When I think of the many consumer events that have been organized for cyclists, I mostly think of events that failed after, at most, three years. It’s not that they weren’t good events, that they didn’t bring together interesting people. It’s that they didn’t bring together the dedicated cyclists who will make or break an event. Don Walker, I’m here to tell you, is an unheralded genius. The seventh edition of the North American Handmade Bicycle Show hosted more than 8000 attendees, a record for NAHBS and, I suspect, any U.S.-based consumer bike show. Had you seen the line out the door of people waiting to buy tickets on Saturday you could be forgiven for thinking Don Walker was selling kisses with Taylor Swift.

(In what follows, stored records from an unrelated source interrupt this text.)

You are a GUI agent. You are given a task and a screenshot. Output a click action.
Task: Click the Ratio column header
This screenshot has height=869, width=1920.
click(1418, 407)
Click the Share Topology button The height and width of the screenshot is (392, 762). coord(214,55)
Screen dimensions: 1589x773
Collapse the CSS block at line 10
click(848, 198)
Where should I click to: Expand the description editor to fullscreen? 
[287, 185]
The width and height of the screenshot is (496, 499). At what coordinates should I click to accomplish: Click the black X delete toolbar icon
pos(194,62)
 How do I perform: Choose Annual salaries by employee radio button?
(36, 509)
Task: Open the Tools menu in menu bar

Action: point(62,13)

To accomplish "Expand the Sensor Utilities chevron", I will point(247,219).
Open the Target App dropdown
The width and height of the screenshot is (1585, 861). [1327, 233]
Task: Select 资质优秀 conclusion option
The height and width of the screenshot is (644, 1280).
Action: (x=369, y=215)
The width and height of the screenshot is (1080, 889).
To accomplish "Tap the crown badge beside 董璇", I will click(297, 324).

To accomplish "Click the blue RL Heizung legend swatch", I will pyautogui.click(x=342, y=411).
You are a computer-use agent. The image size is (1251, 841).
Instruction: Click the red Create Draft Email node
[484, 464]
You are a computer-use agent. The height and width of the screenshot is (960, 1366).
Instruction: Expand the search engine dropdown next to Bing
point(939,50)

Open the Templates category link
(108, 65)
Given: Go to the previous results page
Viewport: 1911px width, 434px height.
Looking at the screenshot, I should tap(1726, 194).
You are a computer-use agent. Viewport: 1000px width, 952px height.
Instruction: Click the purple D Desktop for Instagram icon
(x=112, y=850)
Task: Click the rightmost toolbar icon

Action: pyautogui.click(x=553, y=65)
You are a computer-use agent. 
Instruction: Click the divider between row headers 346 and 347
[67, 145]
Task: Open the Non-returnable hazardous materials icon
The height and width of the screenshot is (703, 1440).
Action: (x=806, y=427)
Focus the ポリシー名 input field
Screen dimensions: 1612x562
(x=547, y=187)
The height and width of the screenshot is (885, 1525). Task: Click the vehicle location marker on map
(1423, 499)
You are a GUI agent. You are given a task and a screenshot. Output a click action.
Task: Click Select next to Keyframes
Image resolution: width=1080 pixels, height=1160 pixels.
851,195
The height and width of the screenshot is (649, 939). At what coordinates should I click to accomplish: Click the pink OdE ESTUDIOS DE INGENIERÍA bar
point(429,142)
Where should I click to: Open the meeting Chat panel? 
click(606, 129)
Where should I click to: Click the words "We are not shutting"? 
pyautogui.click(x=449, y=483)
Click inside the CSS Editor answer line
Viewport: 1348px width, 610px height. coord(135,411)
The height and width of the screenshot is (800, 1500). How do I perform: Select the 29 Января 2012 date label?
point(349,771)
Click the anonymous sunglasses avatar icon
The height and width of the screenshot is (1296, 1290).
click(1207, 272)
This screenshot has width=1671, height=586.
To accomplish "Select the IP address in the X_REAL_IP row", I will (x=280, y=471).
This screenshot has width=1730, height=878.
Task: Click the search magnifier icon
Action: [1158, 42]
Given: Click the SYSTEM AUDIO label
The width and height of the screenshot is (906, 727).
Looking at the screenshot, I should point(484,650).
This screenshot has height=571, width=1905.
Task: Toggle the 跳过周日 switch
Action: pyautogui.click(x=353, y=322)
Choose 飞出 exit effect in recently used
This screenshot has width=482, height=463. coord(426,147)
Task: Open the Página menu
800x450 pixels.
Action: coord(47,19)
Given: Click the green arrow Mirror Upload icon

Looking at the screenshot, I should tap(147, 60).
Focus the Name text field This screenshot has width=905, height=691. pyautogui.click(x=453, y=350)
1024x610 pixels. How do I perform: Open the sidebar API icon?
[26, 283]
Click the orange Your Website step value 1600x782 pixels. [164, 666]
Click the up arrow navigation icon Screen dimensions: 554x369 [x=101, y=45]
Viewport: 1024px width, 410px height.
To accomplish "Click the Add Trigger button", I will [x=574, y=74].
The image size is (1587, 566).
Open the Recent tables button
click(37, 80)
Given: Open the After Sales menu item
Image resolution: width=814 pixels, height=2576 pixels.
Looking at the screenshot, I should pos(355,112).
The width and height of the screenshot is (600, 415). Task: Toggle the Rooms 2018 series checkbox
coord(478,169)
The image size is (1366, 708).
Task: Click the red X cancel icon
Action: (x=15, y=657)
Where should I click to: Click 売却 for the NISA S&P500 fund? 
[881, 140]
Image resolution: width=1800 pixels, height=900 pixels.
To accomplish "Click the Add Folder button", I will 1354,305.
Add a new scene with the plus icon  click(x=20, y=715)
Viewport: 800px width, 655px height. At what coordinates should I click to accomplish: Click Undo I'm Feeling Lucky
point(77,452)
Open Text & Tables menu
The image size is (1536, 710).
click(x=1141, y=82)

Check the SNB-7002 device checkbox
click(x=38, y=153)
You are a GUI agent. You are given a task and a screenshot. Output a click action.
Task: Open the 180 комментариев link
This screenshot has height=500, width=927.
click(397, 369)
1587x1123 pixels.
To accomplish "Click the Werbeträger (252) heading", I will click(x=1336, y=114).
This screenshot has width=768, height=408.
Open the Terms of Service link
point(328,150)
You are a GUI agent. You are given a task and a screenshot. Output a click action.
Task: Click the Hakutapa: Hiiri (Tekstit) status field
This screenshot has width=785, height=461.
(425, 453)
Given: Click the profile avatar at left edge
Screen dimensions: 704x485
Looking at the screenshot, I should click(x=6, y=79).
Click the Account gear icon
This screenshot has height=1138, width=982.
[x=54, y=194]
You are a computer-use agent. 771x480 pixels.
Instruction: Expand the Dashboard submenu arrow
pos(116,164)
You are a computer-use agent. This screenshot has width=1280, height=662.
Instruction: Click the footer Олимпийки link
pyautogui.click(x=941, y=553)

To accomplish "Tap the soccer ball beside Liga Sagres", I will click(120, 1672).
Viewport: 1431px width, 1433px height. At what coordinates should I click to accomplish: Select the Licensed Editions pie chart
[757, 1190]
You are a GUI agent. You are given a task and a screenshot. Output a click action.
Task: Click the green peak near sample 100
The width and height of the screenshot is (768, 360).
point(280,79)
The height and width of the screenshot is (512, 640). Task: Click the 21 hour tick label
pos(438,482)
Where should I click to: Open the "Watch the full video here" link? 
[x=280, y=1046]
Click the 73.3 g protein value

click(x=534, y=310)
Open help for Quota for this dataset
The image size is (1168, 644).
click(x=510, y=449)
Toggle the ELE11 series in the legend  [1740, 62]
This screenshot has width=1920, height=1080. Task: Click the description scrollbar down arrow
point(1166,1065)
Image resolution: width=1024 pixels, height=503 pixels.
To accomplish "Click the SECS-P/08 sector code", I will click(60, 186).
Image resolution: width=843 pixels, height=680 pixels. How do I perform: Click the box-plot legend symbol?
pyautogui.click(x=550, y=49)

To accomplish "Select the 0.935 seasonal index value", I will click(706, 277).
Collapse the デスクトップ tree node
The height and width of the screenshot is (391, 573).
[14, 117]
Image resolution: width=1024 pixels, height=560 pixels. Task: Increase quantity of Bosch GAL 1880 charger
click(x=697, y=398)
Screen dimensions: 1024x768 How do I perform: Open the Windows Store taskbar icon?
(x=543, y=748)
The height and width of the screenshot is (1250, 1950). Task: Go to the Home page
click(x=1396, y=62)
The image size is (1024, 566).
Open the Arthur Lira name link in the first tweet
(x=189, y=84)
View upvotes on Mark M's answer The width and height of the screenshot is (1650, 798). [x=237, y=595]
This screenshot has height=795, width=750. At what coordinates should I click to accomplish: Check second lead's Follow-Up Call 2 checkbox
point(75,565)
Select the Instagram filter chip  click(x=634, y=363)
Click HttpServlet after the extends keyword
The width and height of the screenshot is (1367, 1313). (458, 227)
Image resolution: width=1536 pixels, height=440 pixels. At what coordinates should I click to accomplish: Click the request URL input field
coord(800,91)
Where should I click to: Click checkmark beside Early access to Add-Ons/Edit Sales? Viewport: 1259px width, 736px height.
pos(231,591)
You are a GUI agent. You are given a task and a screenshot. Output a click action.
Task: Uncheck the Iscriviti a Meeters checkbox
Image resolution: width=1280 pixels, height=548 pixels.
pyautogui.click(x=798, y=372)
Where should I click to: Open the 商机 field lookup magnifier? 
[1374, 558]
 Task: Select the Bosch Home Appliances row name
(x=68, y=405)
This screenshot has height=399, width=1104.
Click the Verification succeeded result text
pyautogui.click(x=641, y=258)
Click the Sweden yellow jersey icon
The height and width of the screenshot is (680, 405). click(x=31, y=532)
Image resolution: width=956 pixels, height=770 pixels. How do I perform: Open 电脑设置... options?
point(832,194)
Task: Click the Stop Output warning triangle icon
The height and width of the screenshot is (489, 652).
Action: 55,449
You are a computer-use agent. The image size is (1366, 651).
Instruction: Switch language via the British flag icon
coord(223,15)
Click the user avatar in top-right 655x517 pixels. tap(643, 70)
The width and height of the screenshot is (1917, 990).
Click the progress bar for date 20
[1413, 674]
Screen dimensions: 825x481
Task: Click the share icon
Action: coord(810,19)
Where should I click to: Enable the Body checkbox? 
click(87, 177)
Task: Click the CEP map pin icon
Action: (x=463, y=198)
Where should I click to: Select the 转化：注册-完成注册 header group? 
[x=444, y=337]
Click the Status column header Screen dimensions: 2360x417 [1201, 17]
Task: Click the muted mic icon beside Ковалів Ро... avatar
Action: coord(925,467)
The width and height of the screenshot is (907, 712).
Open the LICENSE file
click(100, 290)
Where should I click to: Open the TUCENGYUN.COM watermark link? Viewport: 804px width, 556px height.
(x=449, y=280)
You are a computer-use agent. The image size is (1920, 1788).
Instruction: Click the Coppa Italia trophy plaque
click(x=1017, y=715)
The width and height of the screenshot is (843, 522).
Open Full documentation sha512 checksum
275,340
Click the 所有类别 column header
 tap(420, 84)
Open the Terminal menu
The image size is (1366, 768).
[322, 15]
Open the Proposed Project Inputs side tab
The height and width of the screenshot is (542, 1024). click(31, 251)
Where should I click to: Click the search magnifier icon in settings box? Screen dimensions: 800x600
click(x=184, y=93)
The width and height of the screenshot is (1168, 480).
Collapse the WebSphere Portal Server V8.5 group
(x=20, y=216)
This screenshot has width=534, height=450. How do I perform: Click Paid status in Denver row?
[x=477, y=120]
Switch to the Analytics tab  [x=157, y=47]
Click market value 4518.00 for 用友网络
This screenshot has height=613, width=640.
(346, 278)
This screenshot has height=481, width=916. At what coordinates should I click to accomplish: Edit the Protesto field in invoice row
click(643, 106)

Okay, that said, I’m going to keep this real. Very real. Don gets criticized for a great many things. He has a very specific view of what the show ought to be. Some folks think he needs to loosen up, take a chill pill. What people need to keep in mind is that NAHBS is what it is because it wasn’t designed by committee. It’s the brainchild of one very particular guy. That’s how entrepreneurs work. They dream stuff up and make them happen. Inventions are not the products of focus groups. So Don needs to be credited with making happen a bunch of people just talked about for years.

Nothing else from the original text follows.